Frank S. Robinson is a graduate of New York University Law School and served at the New York Public Service Commission as staff counsel and then administrative law judge (1977-97).
He is the author of eight books including Albany’s O’Connell Machine (1973), Children of the Dragon, and The Case for Rational Optimism (2009).
Robinson is a professional coin dealer and writes The Rational Optimist blog. He is married to the poet Therese Broderick and has a daughter, Elizabeth.
Notre Dame, Victor Hugo, and humanism
By Frank Robinson
How writers change readers and change the world — this was the suggested theme — and I puzzled over how to approach it. Until seeing Notre Dame in flames.
The depth of my emotion surprised me. I'm a humanist, after all, for whom churches are monuments to unreason. Yet Notre Dame is for me very much a humanist monument. A monument to civilization, to Man the doer, and his soaring ambition. The builders may have been moved by a concept of the sublime that was mistaken; but created something nevertheless sublime itself.

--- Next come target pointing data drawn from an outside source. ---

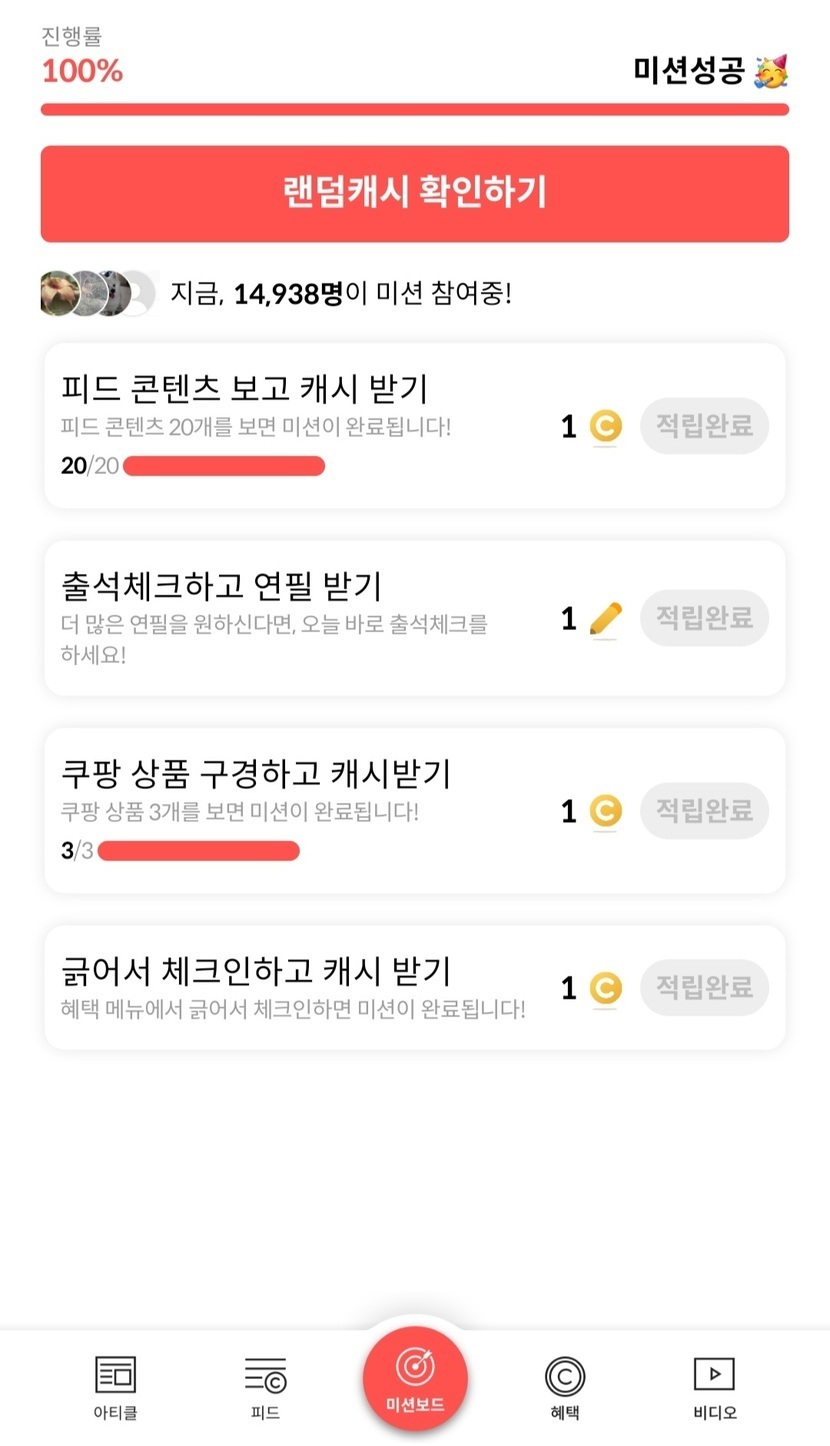Viewport: 830px width, 1446px height.
Task: Open the 아티클 article icon
Action: pos(115,1375)
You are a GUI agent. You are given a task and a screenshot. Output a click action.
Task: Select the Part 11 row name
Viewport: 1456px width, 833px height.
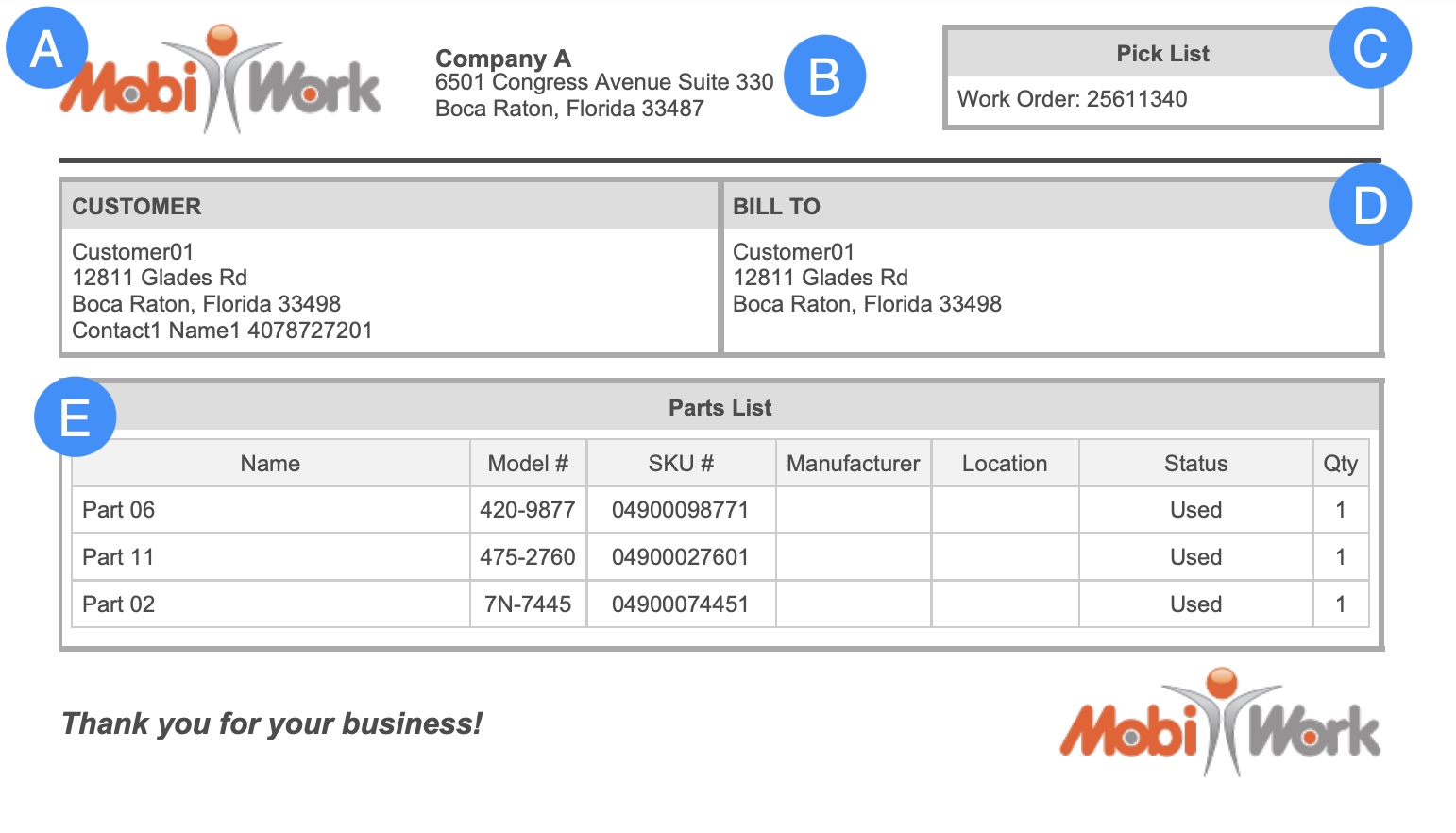pyautogui.click(x=118, y=557)
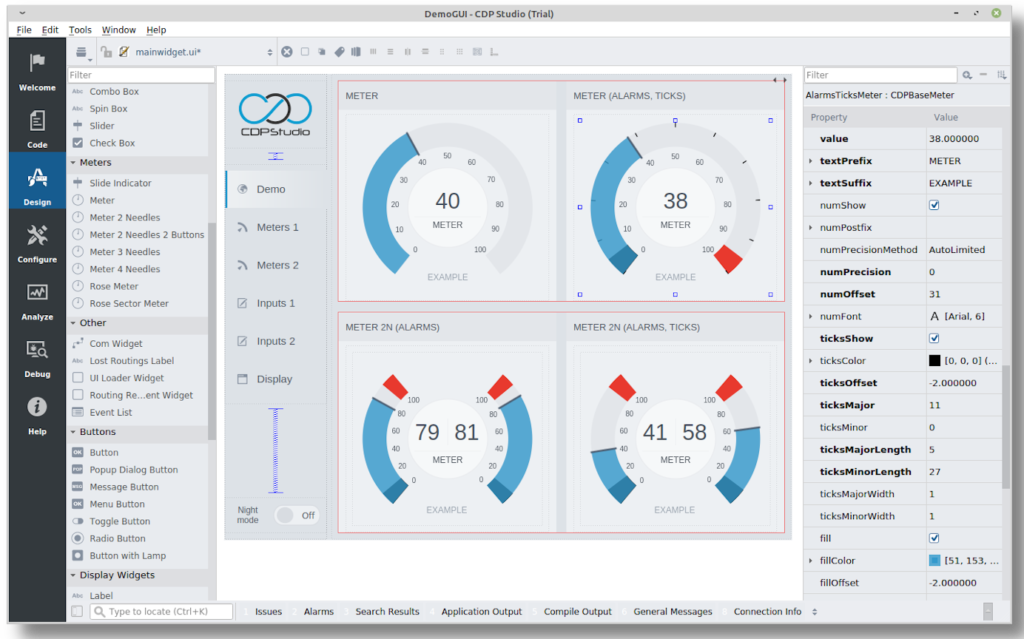Expand the textPrefix property
Image resolution: width=1024 pixels, height=639 pixels.
pos(811,161)
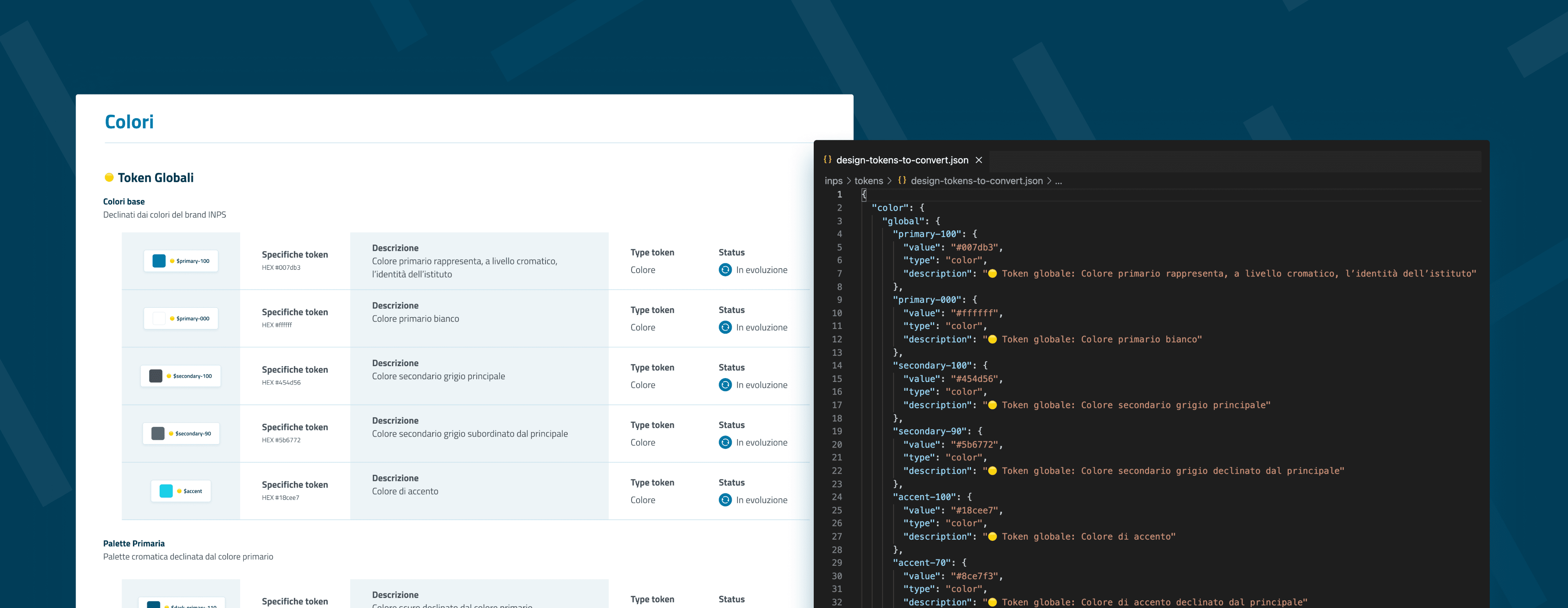
Task: Click the chevron after the tokens breadcrumb
Action: pyautogui.click(x=889, y=181)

I reacted more strongly than to tragedies entailing loss of life. Lives come and go, and all must end some time. But Notre Dame is unique, and seemed eternal. Integral to our human story.

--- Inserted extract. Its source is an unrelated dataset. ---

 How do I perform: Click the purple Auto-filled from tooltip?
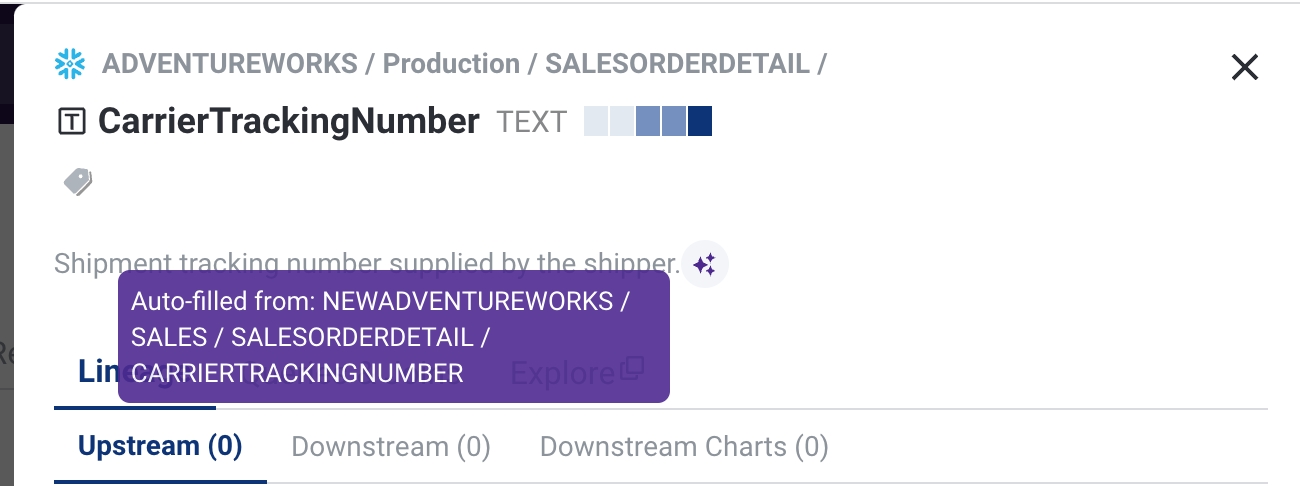pyautogui.click(x=393, y=337)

Part of that heritage, that story, is Victor Hugo's great 1831 novel, The Hunchback of Notre-Dame. A book which the cathedral's image always summons to my mind.
Fire raged through the roof and scaffolding at the 800-year-old Notre Dame Cathedral in Paris on the evening of April 15, 2019. Julien de Rosa / EPA / TASS
Conjuring up thereby the world of its construction, and particularly the world of the 1400s that Hugo depicted — worlds so remote from ours, so benighted and cruel — yet way stations on the road to our better, more humanistic one. Reading such a book makes me grateful for modernity. Soberly mindful of how perilously small is the distance between that past darkness and the brightness we inhabit now.

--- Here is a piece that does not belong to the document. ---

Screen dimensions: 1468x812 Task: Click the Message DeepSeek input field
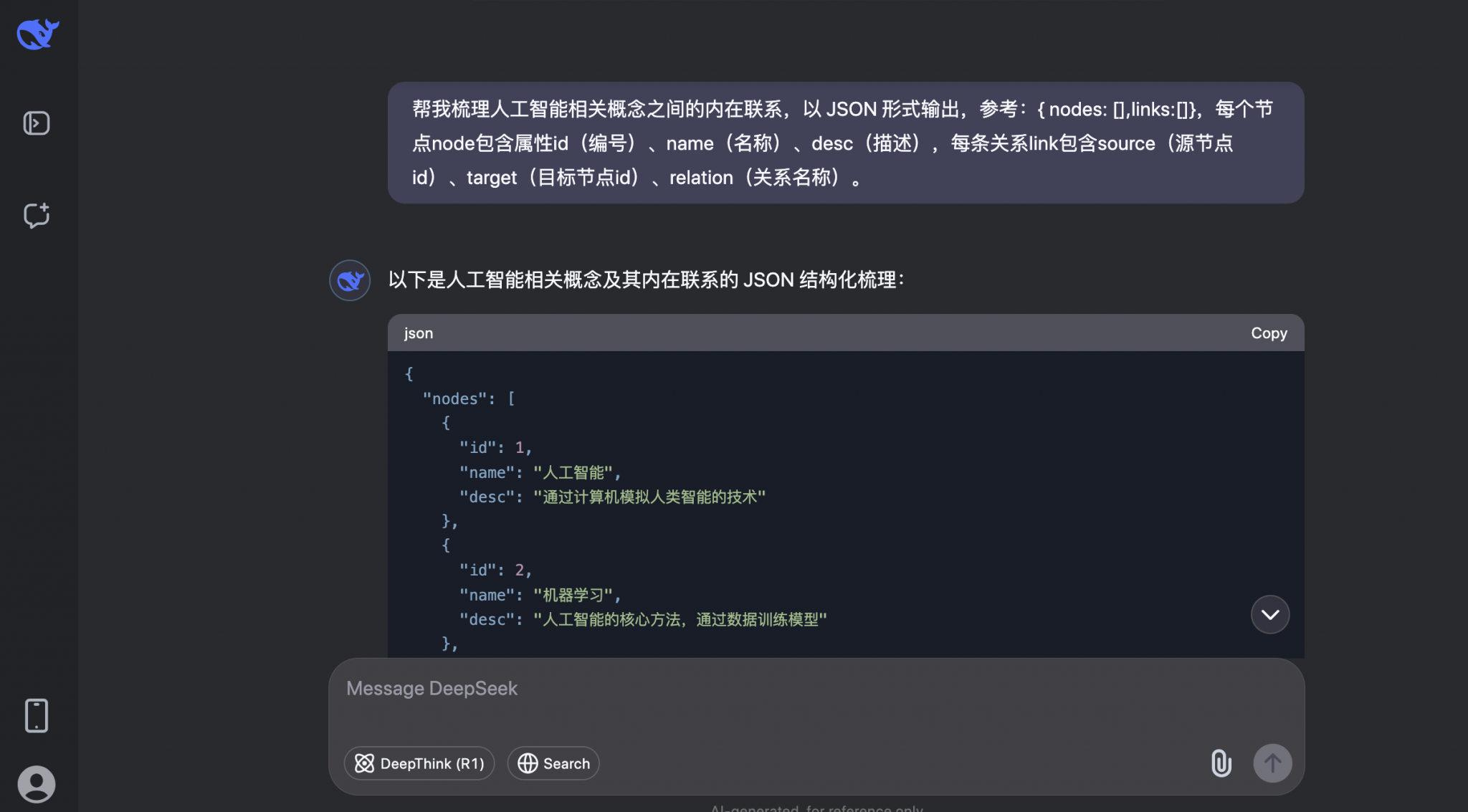(x=645, y=688)
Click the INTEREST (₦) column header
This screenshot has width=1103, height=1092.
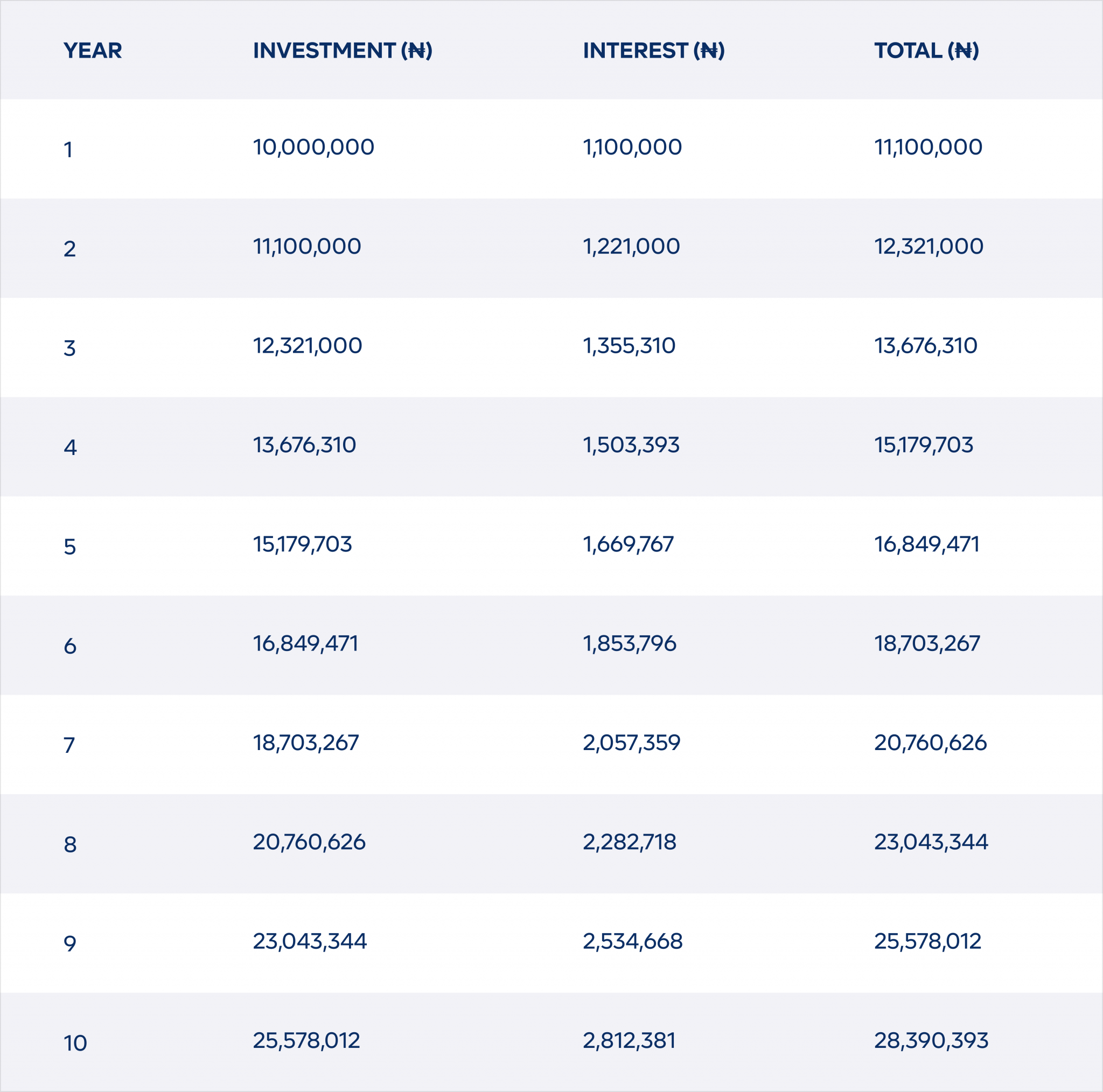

I was an innocent child when I saw on TV the 1939 Charles Laughton film. Its beginning, that is; I couldn't watch more, so freaked out by Quasimodo's deformity. I'd known nothing of such things. I was repulsed, but in turmoil over what it might be like to bear such affliction. The image, and how I experienced it, remain with me six decades later.
As an adult I read the book. And what Hugo did there was quite extraordinary, especially for his time: portraying so outwardly grotesque a creature as nonetheless truly human. With feelings we can all relate to, if anything heightened by his deficits. How profoundly this broadens one's take on what it means to be human, upon the human condition. How it moves one to grasp some kinship to even the most other-seeming people. Whenever I think about the world's unfortunates, I think of Quasimodo. If he could feel as he felt, what must they feel? No less than what I do; probably more.
The novel's final chapter — with its searingly ironic title, "The Marriage of Quasimodo" — is indelibly inscribed in my soul. Lincoln spoke of "the last full measure of devotion." That's what Hugo illustrated here, with an image whose piteous power may be unsurpassed in all of human art.
This is why Notre Dame in flames brought tears to my eyes.